The administration’s argument for continued megasite investment is not without merit. Letting existing prepared sites go fallow while competitors build their inventories would cede ground Michigan cannot easily recover. And the $150 million request, by some accounts, is meant to support sites with more advanced employer interest than the Genesee situation apparently had.

But that defense requires trusting the same institutional decision-making apparatus that spent $261 million on a deal that fell apart, displaced residents without adequate public process, and kept legislators insufficiently informed. Trust has to be earned back through structural changes, not assurances.

Several specific reforms would materially reduce the risk of repeating the Genesee County outcome. First, the legislature should require project-level disclosure for any megasite expenditure exceeding a defined threshold, with appropriate protections for genuinely confidential employer negotiations, but with a firm timeline for public release. Second, land acquisition involving residential displacement should trigger an independent review process separate from the agency driving the recruitment effort. Third, the legislature should establish performance benchmarks tied to employer commitment milestones before authorizing the full amount of any large-scale site preparation investment.

None of these reforms would eliminate risk. Economic development always involves uncertainty. But they would force the state to show its work before writing checks, and they would give displaced residents and affected communities a meaningful seat at the table rather than a demolition notice.
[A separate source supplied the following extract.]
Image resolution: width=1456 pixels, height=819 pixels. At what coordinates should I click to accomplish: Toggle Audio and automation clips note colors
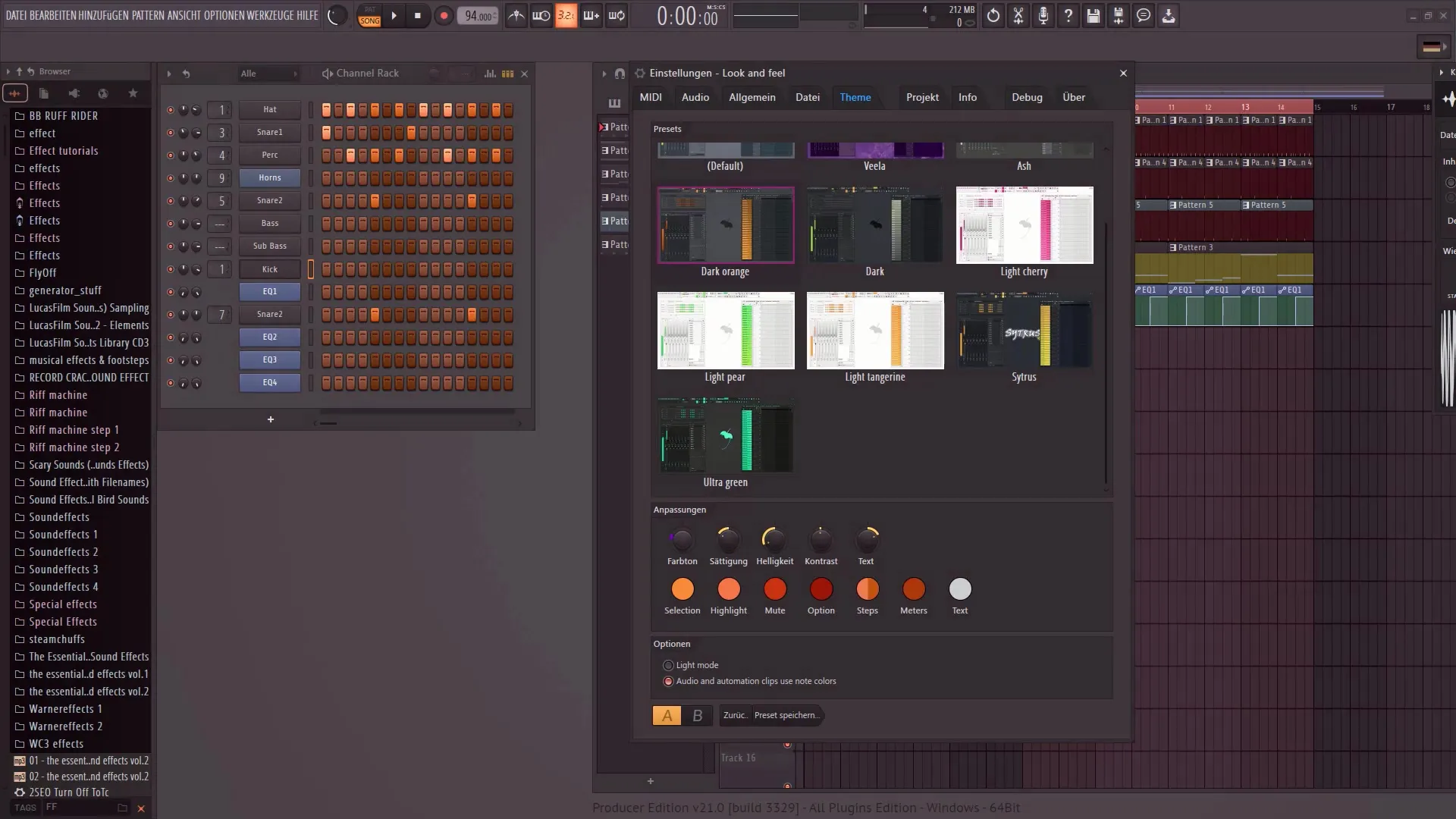click(x=669, y=681)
What This Means for Detroit

For the Detroit region, the Genesee County case carries a specific lesson. Metro Detroit is not the geography at issue here, but the economic development frameworks that governed this project govern investment decisions across the state, including the ones that shape whether Detroit’s manufacturing workforce and its surrounding communities attract the next generation of industrial employers.

The Whitmer administration has repeatedly framed its economic development strategy around equity, describing its efforts to bring manufacturing jobs to communities left behind by deindustrialization. Flint is precisely that kind of community. The fact that the Genesee County project unfolded the way it did, with displacement, secrecy, and failure, should provoke serious reflection about whether the equity framing matches the execution.
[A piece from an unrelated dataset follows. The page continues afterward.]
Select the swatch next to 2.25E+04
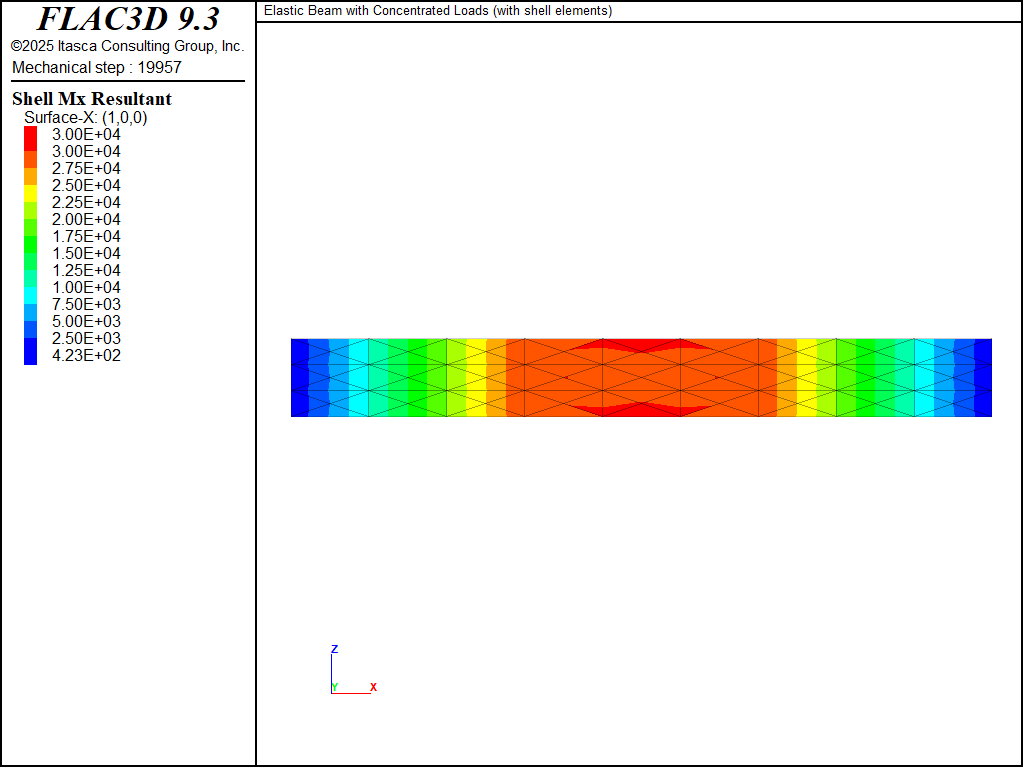 (x=31, y=202)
It also raises a structural question about who gets to define what counts as good economic development for a community like Flint. When deals are made quietly at the state level and residents learn about their displacement after the decisions are final, the community being “helped” has no real power in the process. Good outcomes require more than good intentions from officials in Lansing.

The Accountability Gap

As of now, no Michigan official has publicly accepted responsibility for the failure of the Genesee County megasite project. The administration has not detailed what went wrong in the employer negotiation, what due diligence was conducted before the demolition began, or what accountability mechanisms apply when a project of this magnitude fails.
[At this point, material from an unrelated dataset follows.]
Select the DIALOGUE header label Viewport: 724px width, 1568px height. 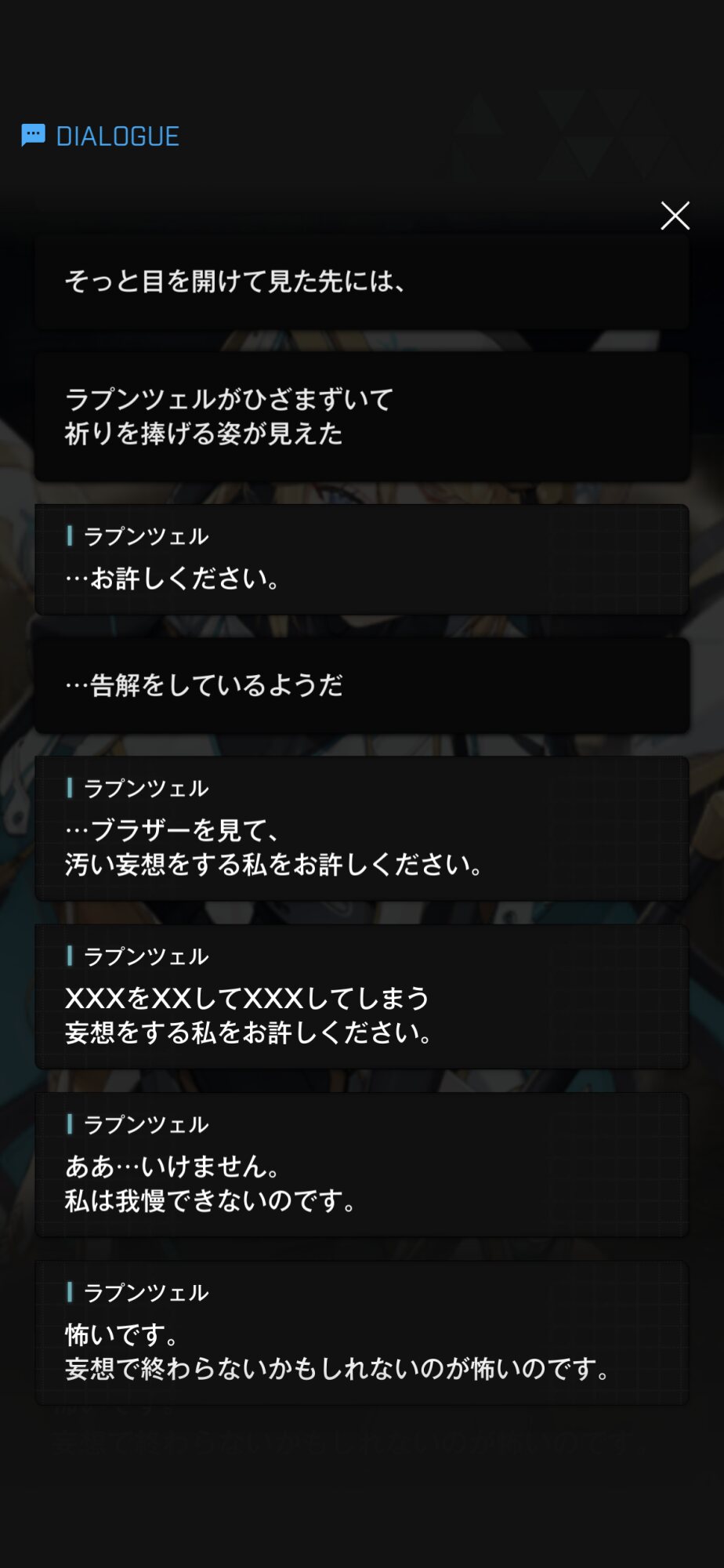pyautogui.click(x=118, y=136)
That accountability gap is the most important part of the story. The $261 million is spent. The homes are gone. The question is whether Michigan builds a decision-making framework that prevents this from happening again, or whether the state approves another $150 million, repeats the structural mistakes, and reads a similar story three years from now.

The people who lost their homes in Genesee County deserve better than a policy debate that treats their displacement as a line item. And Michigan taxpayers, who funded every dollar of this failed gamble, deserve a state government that levels with them before it asks for more.